▶ [What the task asks]
Collect every line of the entries below that contains the word "This".
start
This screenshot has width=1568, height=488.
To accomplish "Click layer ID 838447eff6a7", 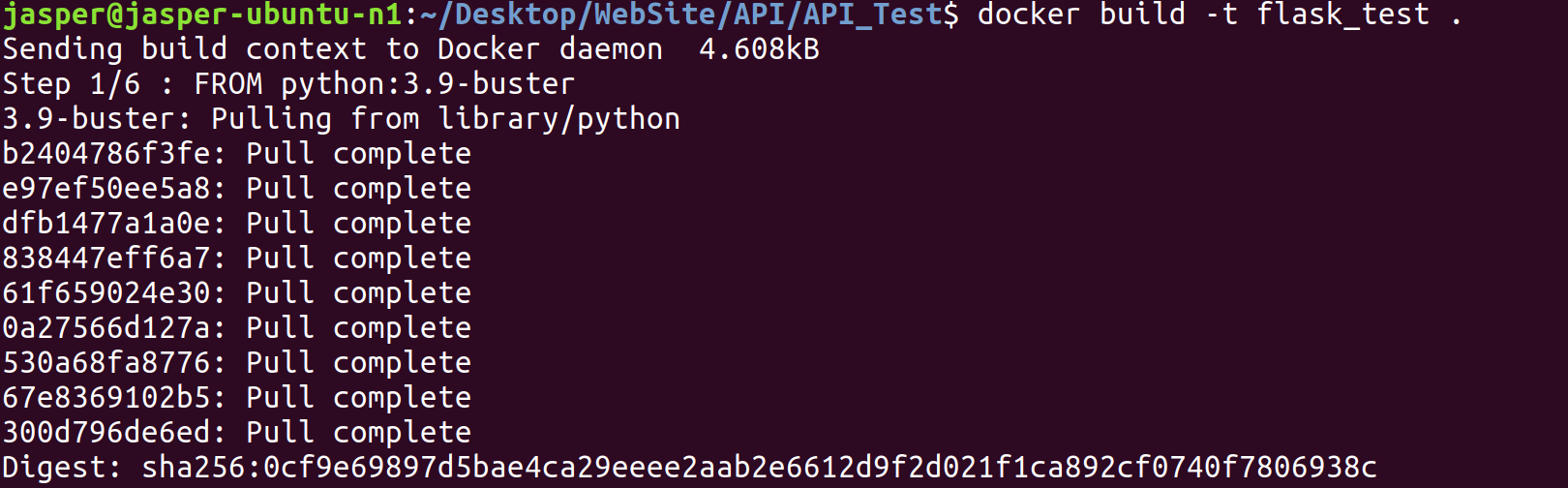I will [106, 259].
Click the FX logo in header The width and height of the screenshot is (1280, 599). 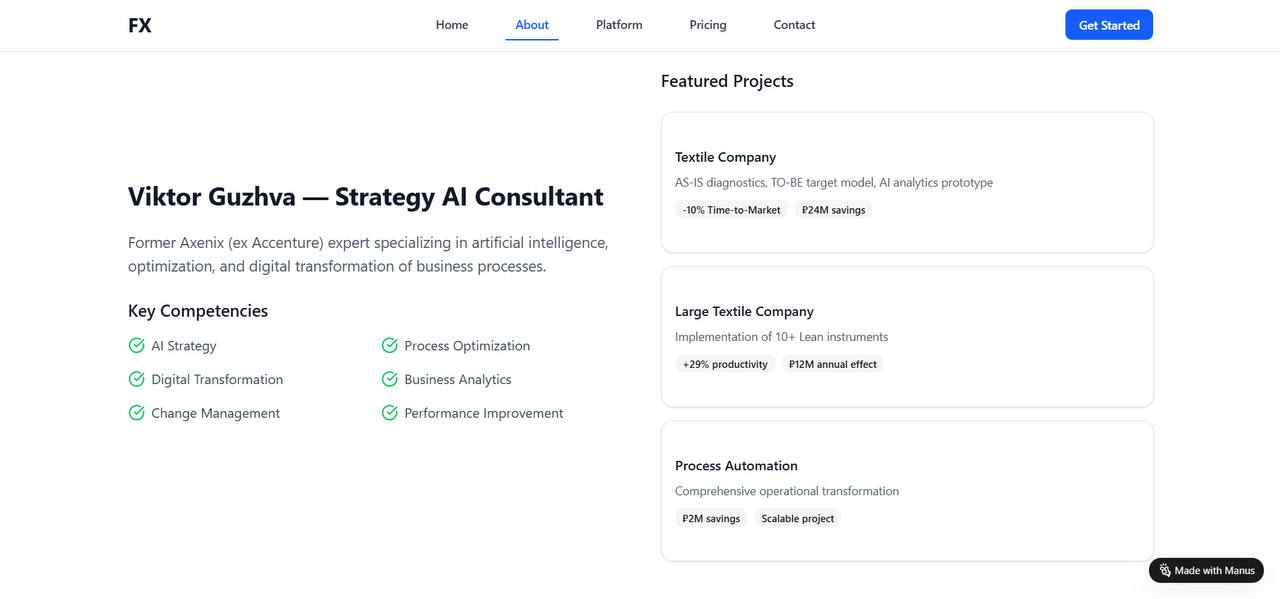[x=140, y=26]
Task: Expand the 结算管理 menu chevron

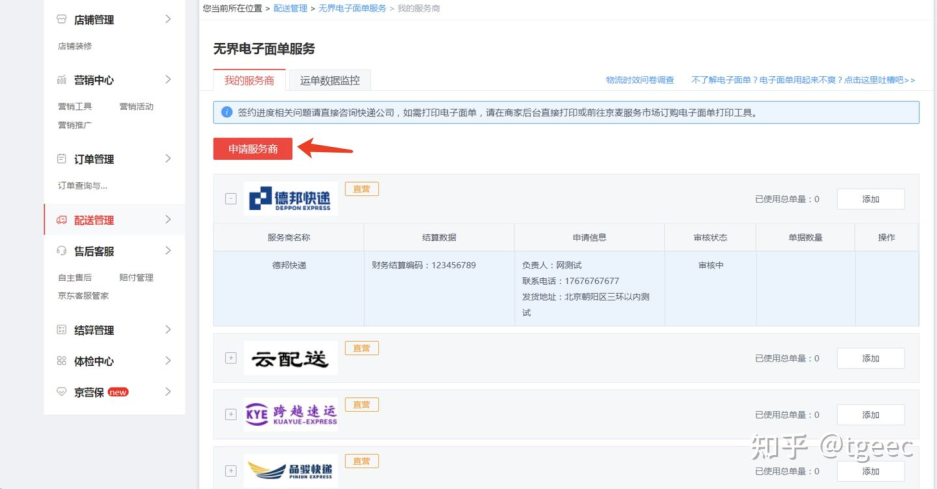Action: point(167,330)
end
start
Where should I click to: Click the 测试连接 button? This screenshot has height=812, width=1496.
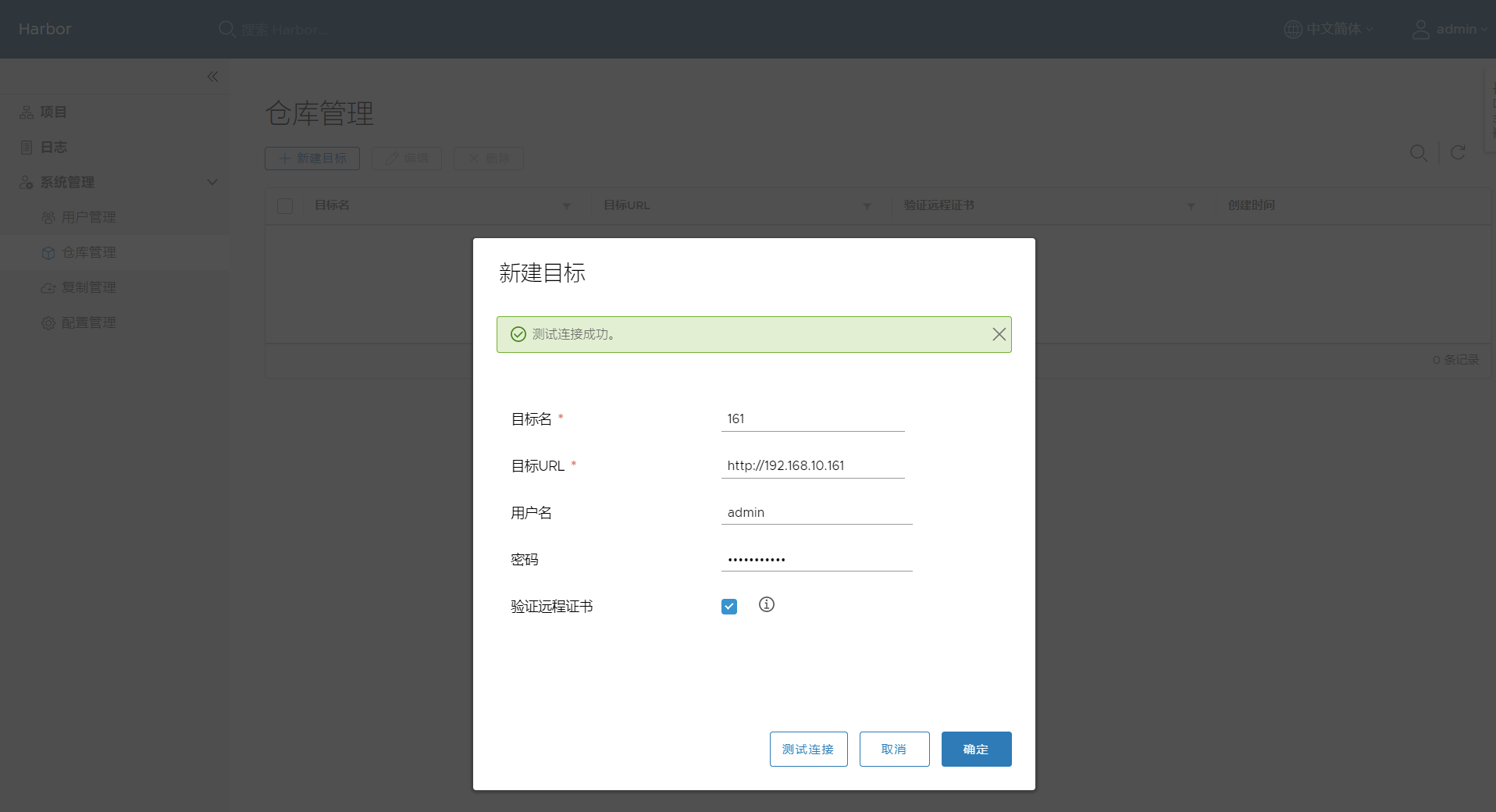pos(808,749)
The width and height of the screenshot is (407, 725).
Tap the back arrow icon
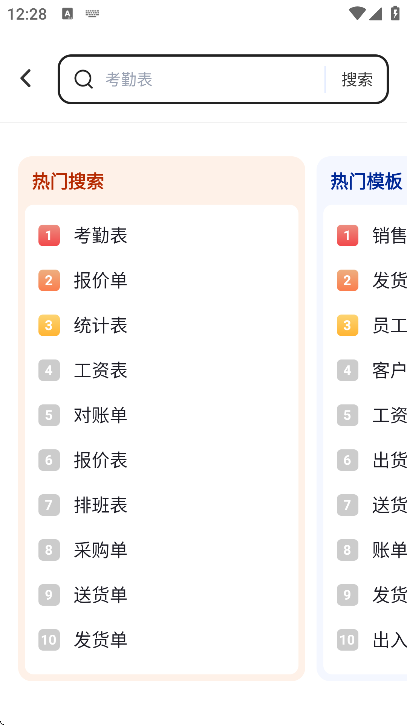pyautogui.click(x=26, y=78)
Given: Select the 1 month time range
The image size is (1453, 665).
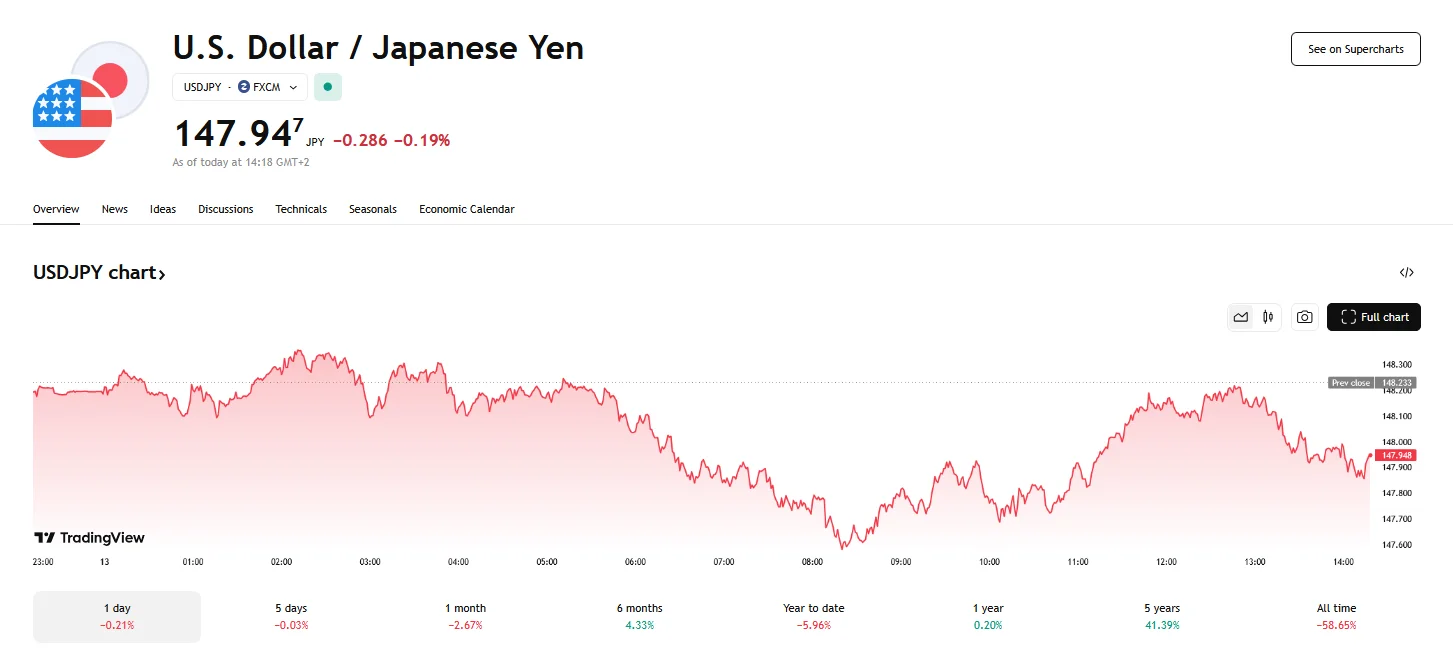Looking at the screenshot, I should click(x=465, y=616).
end
▶ [Finished answer]
This screenshot has width=1568, height=488.
Where should I click to: Click the 测试连接 button? This screenshot has height=812, width=1496.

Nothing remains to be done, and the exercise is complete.